A Humanitarian Perspective on the War in Afghanistan
Last week, Bill Moyers interviewed Greg Mortenson, a man who has worked on the front lines of the war in Afghanistan not as a soldier, but as a humanitarian. Mortenson’s non-profit organization, the Central Asia Institute, has constructed dozens of schools in the region in an attempt to provide education to the very people that can best lead toward a better future for Afghanistan. He is also a co-author of the book “Three Cups of Tea” which, according to Moyers, “has become required reading for our senior military commanders and Special Forces in Afghanistan.” His perspective is invaluable because of the unique insight he has into the conflict. Here are some highlights from the interview.
While Mortenson has built schools for boys and girls, the majority of his work has been dedicated to educating girls. The success of Mortenson’s strategy of focusing on girls’ education speaks to the power of gender equity and non-violent approaches to uprooting the source of extremism. (Emphasis mine throughout)
The education of girls has very powerful impacts in a society.
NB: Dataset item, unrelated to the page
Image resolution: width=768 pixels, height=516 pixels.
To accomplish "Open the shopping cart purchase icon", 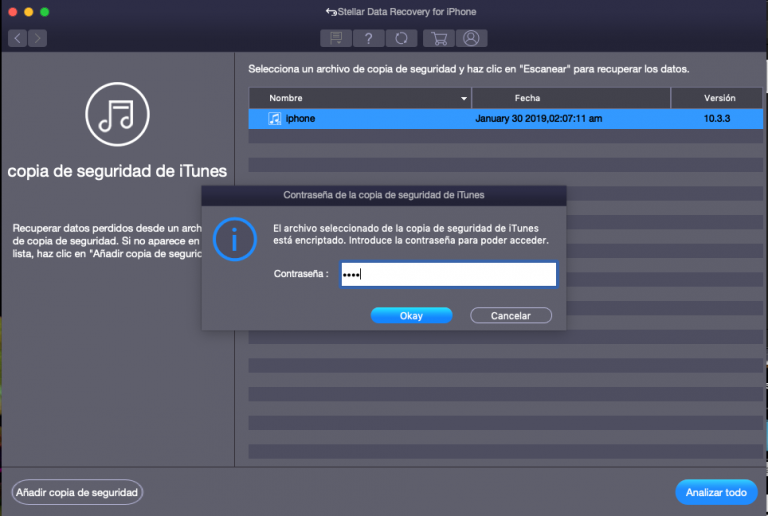I will (x=437, y=38).

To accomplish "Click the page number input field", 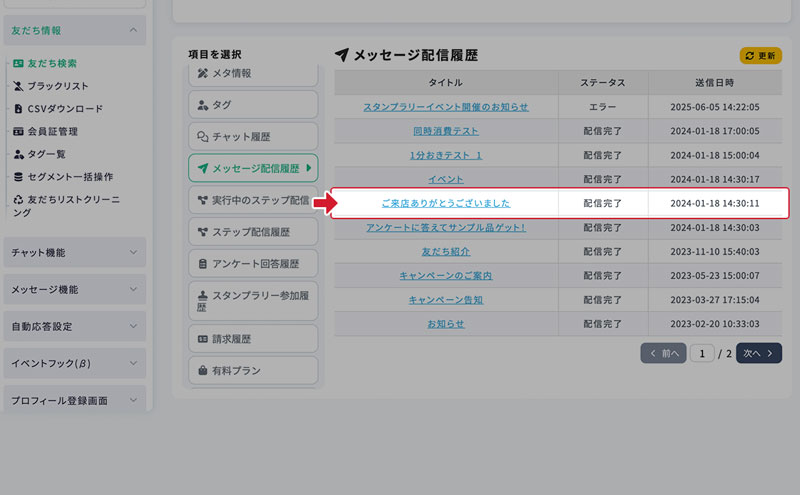I will (702, 353).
Number one, the infant mortality’s reduced. Number two, the population is reduced. The third thing is the quality of health improves. And, from my own observation, when girls learn how to read and write, they often teach their mother how to read and write. Boys, we don’t seem to do that as much. They also, you’ll see people, kids coming out for the marketplace, have meat or vegetables wrapped in newspaper. And then you’ll see the mother very carefully unfolding a newspaper and ask her daughter to read the news to her. And it’s the first time that woman is able to get information of what’s going on in the outside world around–very powerful to see that. And another compelling reason is when women are educated, they’re not as likely to condone or encourage their son to get into violence or into terrorism. In fact, culturally when someone goes on jihad, they should get permission from their mother first. And if they don’t, it’s very shameful or disgraceful. So when women are educated, as I mentioned, they are less likely to encourage their son to get into violence.
Comments on the war
Mortenson survived a week long kidnapping by the Taliban and has spent years in dialogue with the young people that are its prime recruiting audience. He knows better than most what fuels extremist behavior on the border with Pakistan, and how to put a stop to it. The measures that have worked best during the last eight years, it turns out, have not been the violent ones. The worst thing we can do, says Mortenson, is to substitute dialogue with bombs.
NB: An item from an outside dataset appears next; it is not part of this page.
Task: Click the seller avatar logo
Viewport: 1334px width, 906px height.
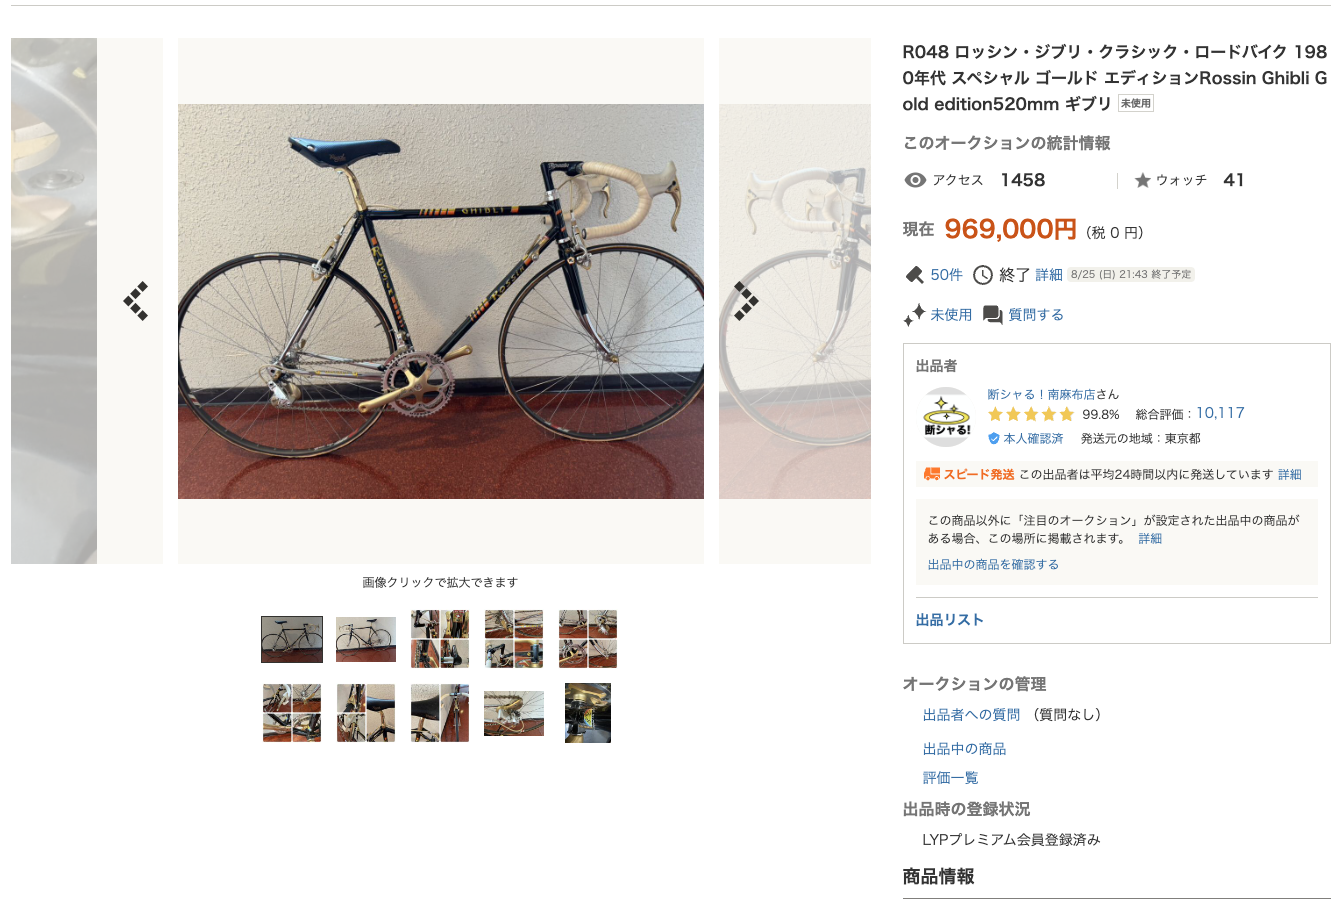Action: 947,417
And, like Vice President Joe Biden and columnist George Will, the conservative columnist, have both recommended pulling out the troops but doing more selected targeted bombings. And I can tell you, of all things that the elders say is, please, do not bomb and kill civilians. That is the number one way to antagonize people.
Moreover, Mortenson remarks that as the Taliban have grown more reliant on criminal activities and become less ideological, their popularity has only declined – an indication that violence and coercion does little to discourage radicalism. Instead, we should focus more on providing the humanitarian services and infrastructure the Taliban – and the US — have neglected.
The Taliban are getting less Saudi funding now, so they’re doing more extortion, heroin trafficking, illicit lumber trafficking, kidnapping, crime. What’s interesting, too, is having been on the ground for many years, I’ve seen a shift in where people are starting to turn against the Taliban in the last two years. As a militant entity, they had a lot of support. But they’re not able to deliver healthcare, education, roads, and the things that most people want, and peace.
Just do the math
But perhaps Mortenson’s most persuasive argument is grounded in simple arithmetic.
BILL MOYERS: It costs us a million dollars a year to keep one soldier there. That’s $30 billion for the new 30,000 troops.
GREG MORTENSON: And ultimately–
BILL MOYERS: How many schools could you build with that?
GREG MORTENSON: Well, $1 million we could build 30 or 40 schools. And in one generation we could have over 20,000, 30,000 kids educated.